Activistas de la lana.

“Now I have to find more wool. There are many flocks, but they don’t all have the right wool. Some are more like goats with their long hair.”

Elena Solier has sold out of her last batch of Xolla Wool and is uncompromising in selecting fleeces for the next spin.

She lives in Catalonia, making wool from the entrefina fleece of Ripollesa, Xiqueta and Aranesa breeds of sheep. Xolla (pronounced cho-y-a), meaning shearing in Catalan, is the name of her small wool-making company.

I live near the farmers and the wool is carded, spun, plied and dyed 60km from here in the city where I was born. The scouring mill is 6 hours away by road and is the only part of the process which is outside of Catalonia. When it first needed to go for scouring, I rented a van and I took it there myself because I wanted to meet the people who would be scouring my wool.

Elena’s wool-making story began during a period of intermittently working over the border in France, including a stint at Ardelaine in the Ardèche region. Ardelaine is the home of a celebrated spinning mill which was famously restored long before Elena was born in the 1970s by a handful of friends. Their’s was an idealistic project, not only about reviving the machinery of an ailing local wool business for farmers and producers, but also to create a fairer workplace and more just market for the products they made. It’s clear that the Ardelaine mill (which survives and thrives to this day) made a profound impression on Elena, and set a foundation for the business ethics, as well as the wool she wanted to create back home in Catalonia.

So she began by learning to spin her own wool by hand, using fleece collected from local farmers. This was part of wanting to understand every step of the process: cleaning, carding, spinning and finally natural dyeing.

“I really enjoyed working with natural dyes!” she says with a great big smile on her face.

Meanwhile her partner’s studies at the local Catalonian School of Shepherds gave her access to the expertise and fleeces of local breed sheep of nearby shepherds and sheperdesses.

Scaling up production meant a tranistion from home spinning to working with industrial spinning mills and this came with its own challenges..

The first wool I had spun wasn’t exactly what I wanted. The yarn was spun too tight for my taste. This isn’t surprising as the spinning equipment at the mill was more accustomed to creating wool for weaving, where the wool needs a tight spin to stop it breaking. By the second spin, I was working with a different person at the mill who was really interested in what I was trying to do. This time the spin was great!

The dyeing meanwhile, took place at a local dye studio already well versed in Oeko Tex cetification dyes. Under Elena’s careful direction, they created a pallette of colours with more than a nod to the shades she’d been creating previously with her plant dyeing practice.

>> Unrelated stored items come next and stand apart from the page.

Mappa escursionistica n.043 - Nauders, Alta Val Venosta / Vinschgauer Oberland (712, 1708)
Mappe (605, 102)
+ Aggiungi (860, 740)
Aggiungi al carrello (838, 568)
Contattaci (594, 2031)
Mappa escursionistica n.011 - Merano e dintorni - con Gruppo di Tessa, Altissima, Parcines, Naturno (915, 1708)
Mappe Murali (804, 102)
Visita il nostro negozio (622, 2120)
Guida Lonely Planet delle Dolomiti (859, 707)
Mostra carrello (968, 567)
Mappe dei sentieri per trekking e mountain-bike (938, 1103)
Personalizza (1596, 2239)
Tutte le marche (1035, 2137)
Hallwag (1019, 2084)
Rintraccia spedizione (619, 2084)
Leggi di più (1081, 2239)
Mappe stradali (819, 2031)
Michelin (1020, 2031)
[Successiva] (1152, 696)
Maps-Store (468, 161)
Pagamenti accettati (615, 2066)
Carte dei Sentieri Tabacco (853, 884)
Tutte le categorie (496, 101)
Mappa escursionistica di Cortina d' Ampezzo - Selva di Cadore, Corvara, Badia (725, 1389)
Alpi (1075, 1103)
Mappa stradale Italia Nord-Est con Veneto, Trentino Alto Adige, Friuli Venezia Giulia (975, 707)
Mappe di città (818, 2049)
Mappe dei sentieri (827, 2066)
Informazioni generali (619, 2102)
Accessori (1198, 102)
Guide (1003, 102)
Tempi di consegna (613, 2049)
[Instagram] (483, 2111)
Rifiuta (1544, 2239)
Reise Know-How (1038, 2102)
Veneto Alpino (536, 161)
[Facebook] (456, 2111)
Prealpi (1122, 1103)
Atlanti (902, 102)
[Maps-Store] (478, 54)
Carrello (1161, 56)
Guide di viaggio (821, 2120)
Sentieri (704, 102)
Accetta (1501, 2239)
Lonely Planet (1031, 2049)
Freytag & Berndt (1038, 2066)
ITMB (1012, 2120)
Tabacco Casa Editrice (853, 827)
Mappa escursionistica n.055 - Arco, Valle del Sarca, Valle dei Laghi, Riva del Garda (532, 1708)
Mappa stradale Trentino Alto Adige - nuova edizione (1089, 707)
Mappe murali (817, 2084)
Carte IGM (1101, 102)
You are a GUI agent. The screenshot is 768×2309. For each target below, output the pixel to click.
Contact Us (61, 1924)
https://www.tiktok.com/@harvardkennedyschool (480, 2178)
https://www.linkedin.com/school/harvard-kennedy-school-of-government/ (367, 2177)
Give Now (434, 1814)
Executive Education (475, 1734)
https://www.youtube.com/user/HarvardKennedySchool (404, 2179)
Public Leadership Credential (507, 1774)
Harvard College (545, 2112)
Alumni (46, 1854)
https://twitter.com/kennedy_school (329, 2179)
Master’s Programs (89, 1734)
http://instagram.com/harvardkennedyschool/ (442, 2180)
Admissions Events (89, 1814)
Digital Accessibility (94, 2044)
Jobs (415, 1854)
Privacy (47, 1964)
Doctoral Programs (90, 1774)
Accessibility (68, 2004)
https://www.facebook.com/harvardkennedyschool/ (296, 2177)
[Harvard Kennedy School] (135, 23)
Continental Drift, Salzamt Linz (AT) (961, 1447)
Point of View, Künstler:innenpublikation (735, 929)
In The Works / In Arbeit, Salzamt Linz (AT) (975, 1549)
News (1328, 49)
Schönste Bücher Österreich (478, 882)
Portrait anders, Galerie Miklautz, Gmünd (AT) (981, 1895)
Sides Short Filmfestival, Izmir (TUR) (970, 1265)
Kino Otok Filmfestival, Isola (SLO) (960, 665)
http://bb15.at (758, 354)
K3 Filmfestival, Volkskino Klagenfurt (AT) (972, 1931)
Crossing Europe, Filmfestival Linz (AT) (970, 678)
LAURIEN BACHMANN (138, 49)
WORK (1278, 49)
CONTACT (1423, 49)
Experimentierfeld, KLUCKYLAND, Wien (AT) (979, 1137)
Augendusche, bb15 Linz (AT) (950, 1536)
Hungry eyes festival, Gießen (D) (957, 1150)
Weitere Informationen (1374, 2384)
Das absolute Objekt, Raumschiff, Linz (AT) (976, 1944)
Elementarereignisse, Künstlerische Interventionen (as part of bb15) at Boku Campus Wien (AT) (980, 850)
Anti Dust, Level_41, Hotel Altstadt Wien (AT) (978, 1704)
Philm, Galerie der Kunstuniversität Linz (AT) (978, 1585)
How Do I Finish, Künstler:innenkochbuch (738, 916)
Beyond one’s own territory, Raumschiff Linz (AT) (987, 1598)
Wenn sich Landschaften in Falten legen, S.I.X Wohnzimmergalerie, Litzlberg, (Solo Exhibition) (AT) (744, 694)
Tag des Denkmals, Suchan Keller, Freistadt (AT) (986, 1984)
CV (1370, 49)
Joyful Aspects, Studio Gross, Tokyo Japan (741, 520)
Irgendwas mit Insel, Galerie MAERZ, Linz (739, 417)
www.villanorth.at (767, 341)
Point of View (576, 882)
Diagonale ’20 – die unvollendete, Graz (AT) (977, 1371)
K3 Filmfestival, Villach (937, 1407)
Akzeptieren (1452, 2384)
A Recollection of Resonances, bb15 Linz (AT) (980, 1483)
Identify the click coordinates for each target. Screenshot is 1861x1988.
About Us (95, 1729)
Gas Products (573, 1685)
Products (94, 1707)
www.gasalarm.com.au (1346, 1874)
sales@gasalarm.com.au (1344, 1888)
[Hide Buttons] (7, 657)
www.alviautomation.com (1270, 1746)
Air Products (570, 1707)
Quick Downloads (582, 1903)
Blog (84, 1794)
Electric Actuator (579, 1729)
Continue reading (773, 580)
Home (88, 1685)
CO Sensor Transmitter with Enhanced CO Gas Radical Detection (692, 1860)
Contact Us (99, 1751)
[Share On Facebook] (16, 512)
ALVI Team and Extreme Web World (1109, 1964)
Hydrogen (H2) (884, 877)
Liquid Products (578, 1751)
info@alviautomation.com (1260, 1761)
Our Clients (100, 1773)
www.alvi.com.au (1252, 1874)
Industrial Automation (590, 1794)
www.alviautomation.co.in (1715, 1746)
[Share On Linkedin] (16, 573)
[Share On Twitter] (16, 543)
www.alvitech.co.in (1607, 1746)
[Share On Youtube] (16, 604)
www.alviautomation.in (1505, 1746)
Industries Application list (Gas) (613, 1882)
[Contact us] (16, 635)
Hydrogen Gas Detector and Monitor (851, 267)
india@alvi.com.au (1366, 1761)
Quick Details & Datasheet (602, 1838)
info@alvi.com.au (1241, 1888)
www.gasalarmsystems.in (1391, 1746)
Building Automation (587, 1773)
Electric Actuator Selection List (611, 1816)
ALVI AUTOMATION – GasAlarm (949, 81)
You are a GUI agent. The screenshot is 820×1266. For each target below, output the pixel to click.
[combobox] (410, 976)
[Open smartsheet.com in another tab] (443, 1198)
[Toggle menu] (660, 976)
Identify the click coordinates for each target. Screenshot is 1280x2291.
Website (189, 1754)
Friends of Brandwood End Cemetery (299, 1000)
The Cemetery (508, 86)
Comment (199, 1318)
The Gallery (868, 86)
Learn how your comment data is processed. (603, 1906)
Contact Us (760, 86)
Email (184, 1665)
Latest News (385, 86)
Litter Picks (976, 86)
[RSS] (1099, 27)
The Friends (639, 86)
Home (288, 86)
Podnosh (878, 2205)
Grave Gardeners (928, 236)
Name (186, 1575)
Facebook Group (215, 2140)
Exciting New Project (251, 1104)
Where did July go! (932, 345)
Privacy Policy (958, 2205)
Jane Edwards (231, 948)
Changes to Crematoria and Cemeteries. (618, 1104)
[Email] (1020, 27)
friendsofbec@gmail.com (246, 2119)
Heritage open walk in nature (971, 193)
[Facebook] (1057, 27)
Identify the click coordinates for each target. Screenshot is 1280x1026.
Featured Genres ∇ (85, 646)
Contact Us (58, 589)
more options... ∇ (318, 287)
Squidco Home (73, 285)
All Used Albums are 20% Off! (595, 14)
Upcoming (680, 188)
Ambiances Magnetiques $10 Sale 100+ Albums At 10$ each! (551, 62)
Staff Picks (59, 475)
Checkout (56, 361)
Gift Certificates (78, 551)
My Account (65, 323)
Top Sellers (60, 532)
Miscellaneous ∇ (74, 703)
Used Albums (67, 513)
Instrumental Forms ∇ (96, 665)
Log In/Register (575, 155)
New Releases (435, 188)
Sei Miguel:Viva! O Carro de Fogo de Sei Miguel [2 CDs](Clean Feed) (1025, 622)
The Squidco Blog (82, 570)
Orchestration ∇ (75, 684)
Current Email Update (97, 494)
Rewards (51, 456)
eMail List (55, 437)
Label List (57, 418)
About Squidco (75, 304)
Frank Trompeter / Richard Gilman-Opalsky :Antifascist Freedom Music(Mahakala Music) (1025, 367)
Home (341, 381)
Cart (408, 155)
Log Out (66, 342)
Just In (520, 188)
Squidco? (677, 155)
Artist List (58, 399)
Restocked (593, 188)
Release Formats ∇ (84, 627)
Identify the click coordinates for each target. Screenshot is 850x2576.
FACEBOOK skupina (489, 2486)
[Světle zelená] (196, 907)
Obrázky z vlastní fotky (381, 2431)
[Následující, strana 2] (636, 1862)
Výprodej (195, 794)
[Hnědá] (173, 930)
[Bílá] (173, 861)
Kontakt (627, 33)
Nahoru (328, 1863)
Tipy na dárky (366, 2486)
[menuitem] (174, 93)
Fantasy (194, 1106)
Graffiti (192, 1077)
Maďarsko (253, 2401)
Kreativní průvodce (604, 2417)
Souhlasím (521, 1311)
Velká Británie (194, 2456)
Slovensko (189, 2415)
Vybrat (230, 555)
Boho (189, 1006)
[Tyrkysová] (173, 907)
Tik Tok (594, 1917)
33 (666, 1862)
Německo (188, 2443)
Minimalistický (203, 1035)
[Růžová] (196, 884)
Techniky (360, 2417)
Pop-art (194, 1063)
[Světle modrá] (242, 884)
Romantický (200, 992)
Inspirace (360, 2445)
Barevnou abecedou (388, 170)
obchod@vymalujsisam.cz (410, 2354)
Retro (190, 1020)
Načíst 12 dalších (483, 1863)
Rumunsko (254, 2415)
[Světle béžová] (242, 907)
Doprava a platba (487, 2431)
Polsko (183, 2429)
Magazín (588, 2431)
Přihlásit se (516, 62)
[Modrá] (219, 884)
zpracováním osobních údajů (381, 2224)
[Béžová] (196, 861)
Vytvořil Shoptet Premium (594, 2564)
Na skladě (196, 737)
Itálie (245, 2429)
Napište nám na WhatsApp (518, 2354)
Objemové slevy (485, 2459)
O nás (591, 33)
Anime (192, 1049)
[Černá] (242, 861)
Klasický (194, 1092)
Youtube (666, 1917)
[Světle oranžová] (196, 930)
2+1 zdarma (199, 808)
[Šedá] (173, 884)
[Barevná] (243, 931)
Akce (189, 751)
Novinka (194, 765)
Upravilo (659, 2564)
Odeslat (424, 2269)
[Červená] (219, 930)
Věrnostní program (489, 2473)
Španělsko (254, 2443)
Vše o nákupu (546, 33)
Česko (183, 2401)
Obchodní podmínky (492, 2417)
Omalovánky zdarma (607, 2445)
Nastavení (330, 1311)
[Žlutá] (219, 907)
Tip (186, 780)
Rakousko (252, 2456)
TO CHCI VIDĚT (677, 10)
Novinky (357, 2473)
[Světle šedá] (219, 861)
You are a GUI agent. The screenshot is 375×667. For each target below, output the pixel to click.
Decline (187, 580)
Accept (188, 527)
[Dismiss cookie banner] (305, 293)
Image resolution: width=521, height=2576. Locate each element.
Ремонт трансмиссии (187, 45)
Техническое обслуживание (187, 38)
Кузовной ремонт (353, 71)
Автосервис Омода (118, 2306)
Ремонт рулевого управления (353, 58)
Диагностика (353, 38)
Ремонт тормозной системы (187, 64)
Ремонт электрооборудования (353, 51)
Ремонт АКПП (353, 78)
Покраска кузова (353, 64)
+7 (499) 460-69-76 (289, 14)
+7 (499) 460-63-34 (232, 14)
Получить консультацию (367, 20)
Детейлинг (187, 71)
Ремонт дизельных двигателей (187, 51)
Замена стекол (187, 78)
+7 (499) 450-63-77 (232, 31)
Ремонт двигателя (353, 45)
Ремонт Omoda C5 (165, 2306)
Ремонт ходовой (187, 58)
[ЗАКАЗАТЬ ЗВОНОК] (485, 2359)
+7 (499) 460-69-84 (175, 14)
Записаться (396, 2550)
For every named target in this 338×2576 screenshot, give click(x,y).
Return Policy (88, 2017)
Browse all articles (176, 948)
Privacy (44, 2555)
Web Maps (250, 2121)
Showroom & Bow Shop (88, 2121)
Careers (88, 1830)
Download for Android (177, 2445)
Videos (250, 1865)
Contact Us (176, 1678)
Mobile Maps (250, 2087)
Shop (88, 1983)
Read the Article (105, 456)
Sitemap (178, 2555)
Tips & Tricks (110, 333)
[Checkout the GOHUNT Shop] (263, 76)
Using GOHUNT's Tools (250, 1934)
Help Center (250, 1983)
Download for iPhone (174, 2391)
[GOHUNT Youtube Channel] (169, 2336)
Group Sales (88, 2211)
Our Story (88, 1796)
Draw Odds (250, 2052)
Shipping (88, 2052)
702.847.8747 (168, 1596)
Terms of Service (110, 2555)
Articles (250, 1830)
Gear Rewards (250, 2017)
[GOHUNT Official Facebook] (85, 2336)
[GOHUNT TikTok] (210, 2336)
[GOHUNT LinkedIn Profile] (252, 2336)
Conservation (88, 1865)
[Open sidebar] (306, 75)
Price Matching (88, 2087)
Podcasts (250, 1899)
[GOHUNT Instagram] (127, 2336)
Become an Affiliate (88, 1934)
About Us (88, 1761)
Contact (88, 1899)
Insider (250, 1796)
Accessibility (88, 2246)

The final result is a heathered 4ply yarn called Pastoreta. It comes with an airiness in the twist which you can’t fully appreciate until after blocking. The fibres swell, soften and bloom into the stitches after their first bath, creating a fabric which is as comfortable at a DK gauge of 22 stitches, as the more normal 26 or 27 of comparable 4plys. Not only does this radically cut the cost of your sweater – think how far the 200m will go if you’re using them in a DK project – it also creates a much lighter weight fabic which is wearable during our centrally heated winters and not-so-hot-afterall spring-summer days. As the dyeing takes place over the naturally heathered greyish colour of the Ripollesa wool, there is a tactile depth and character to every shade which is almost impossible to catch digitally.

I can’t help thinking, we’ve been here before: A firecely independent European wool maker who is carefully sourcing fleece from nearby flocks, working closely with very local mills and dye houses, prioritising environmental sustainability, animal welfare and working conditions over mass production and profit margins, producing unusually characterful knitting yarn.

I point this out to Elena – how the shelves of the shop are now almost completely colonised by the wool of small mostly southern European producers, each with incredibly distinctive yarn, but with a common thread of work ethics and production values, running through all of them. “It feels like you’re part of movement”, I suggest.

Oh Yes!” She says. “This is what we call the Activistas de la Lana!

For Elena’s work in creating Xolla Wool locates her squarely alongside the yarn producers all of you have been so enthusiastically championing with your knitting, and we have been so thrilled to have in the shop: Dlana, Wool Dreamers, Rosa Pomar, Abenaia, Rauwerk, Dererum Natura. Elena claims that this makes what we do – our knitting – into a ‘manifesto for empowerment’. By cultivating a taste for wool which is made in this way, we are playing a role in keeping the circle of short-haul production that supports the rural environment through traditional methods of sheep rearing and shepherding, going around and around and on and on.